■ Provided material ■
----

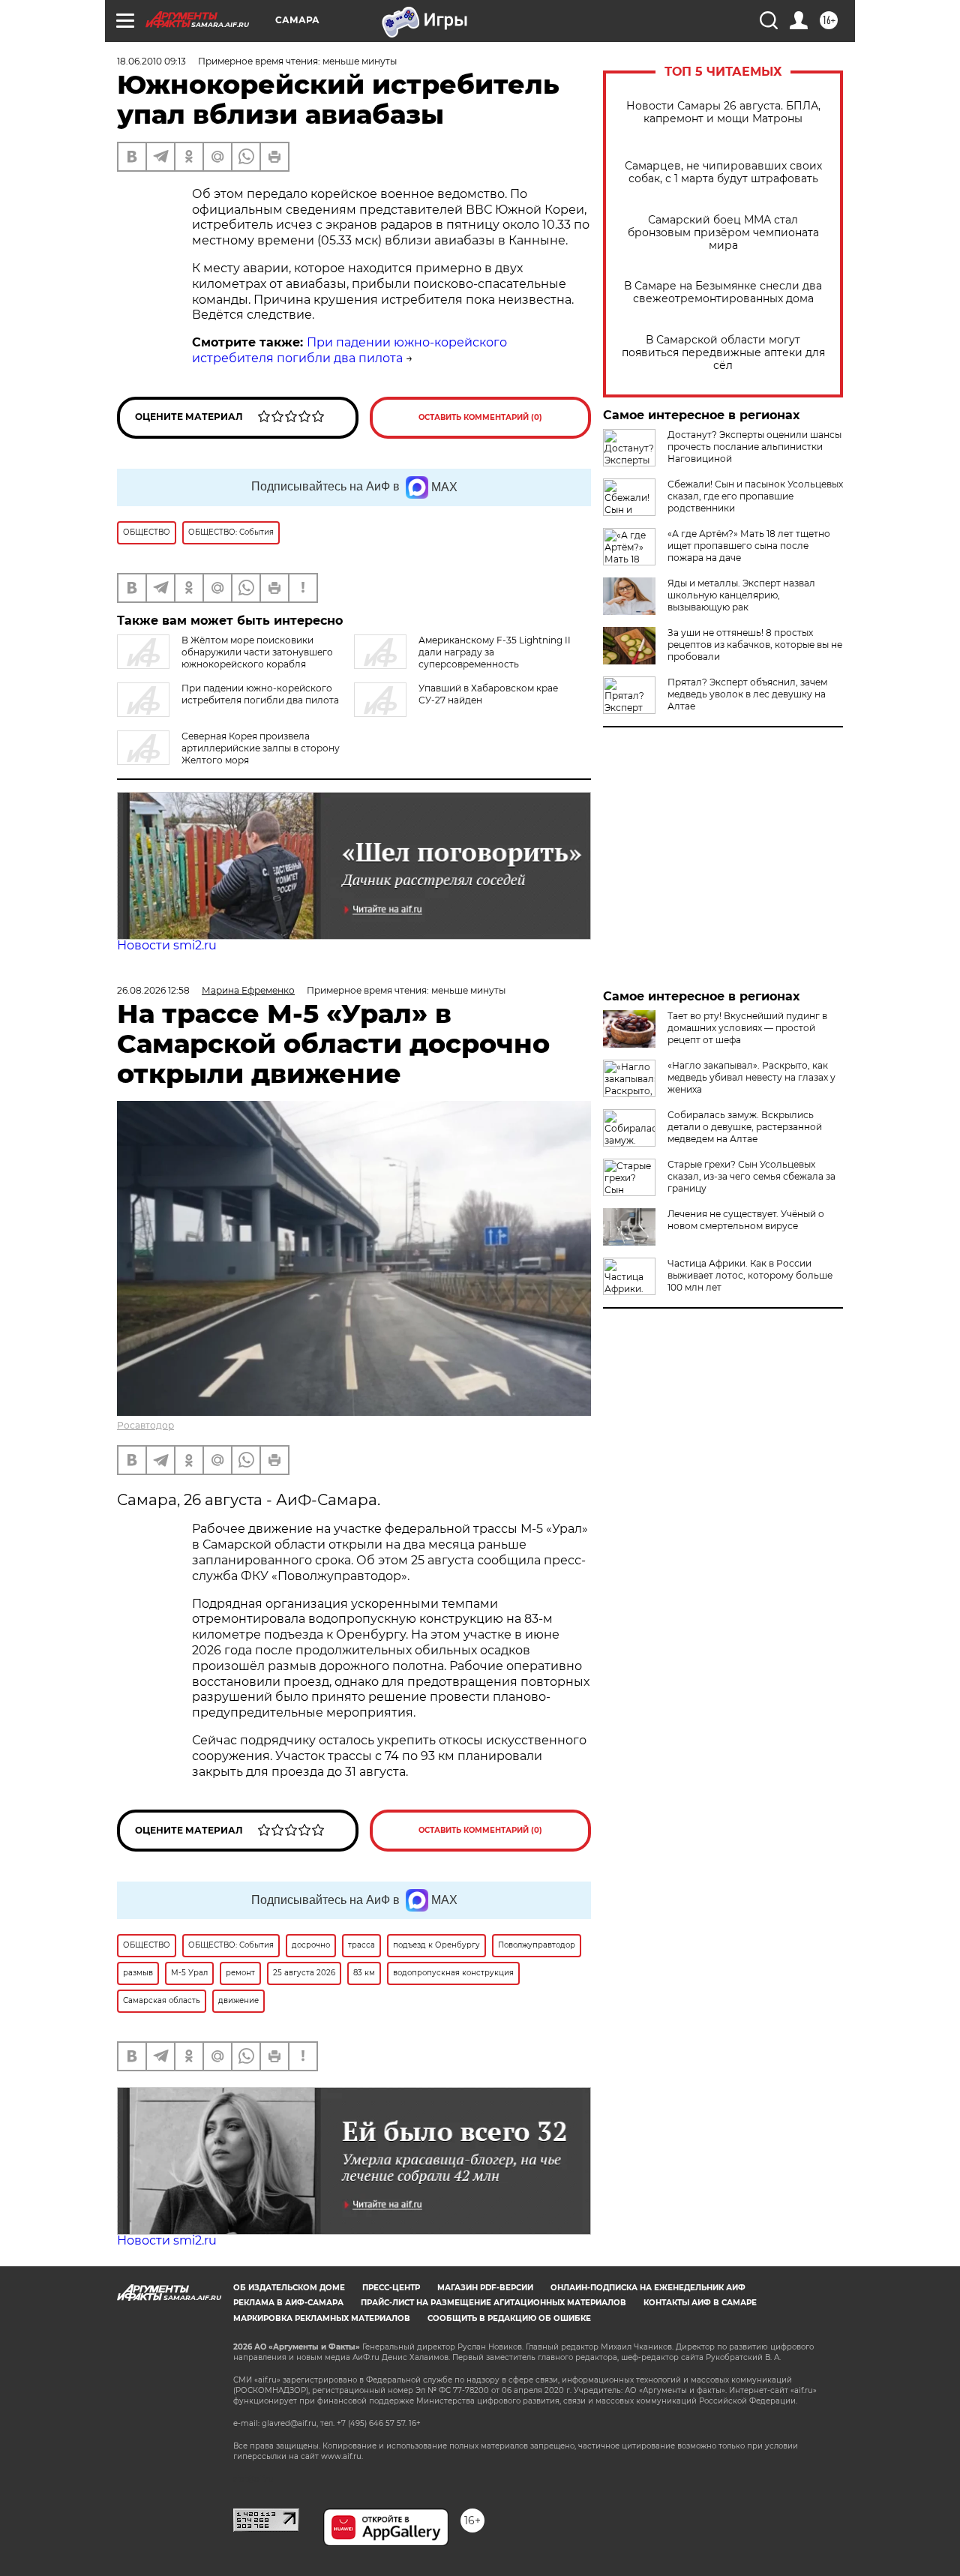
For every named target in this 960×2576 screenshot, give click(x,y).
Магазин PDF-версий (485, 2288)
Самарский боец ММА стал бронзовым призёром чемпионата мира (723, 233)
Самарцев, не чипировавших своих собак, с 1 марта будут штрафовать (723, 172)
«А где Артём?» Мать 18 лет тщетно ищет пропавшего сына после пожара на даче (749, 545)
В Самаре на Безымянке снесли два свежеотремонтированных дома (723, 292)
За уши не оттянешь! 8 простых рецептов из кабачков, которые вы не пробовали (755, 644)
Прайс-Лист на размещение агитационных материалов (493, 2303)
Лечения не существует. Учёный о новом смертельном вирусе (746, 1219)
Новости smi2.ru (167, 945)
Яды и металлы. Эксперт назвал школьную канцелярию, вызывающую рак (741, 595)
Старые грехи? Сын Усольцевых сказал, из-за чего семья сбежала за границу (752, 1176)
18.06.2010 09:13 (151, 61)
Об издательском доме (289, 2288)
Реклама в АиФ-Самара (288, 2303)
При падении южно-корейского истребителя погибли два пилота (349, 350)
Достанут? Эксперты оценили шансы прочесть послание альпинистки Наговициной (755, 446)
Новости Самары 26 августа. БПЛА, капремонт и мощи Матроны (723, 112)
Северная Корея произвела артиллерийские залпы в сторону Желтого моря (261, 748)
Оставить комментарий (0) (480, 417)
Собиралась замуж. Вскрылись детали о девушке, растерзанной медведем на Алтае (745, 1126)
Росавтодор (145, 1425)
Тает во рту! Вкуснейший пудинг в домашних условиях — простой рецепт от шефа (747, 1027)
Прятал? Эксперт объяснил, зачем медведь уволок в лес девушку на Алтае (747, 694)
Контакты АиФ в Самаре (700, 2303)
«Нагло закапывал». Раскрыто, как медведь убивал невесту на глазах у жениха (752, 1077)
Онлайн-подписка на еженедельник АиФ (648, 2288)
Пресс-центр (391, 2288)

----

Using the data above, transcribe the lines that run from the line with "При падении южно-корейского" to the line with "жениха (752, 1077)", both ends kept, and output nothing else.

При падении южно-корейского истребителя погибли два пилота (349, 350)
Достанут? Эксперты оценили шансы прочесть послание альпинистки Наговициной (755, 446)
Новости Самары 26 августа. БПЛА, капремонт и мощи Матроны (723, 112)
Северная Корея произвела артиллерийские залпы в сторону Желтого моря (261, 748)
Оставить комментарий (0) (480, 417)
Собиралась замуж. Вскрылись детали о девушке, растерзанной медведем на Алтае (745, 1126)
Росавтодор (145, 1425)
Тает во рту! Вкуснейший пудинг в домашних условиях — простой рецепт от шефа (747, 1027)
Прятал? Эксперт объяснил, зачем медведь уволок в лес девушку на Алтае (747, 694)
Контакты АиФ в Самаре (700, 2303)
«Нагло закапывал». Раскрыто, как медведь убивал невесту на глазах у жениха (752, 1077)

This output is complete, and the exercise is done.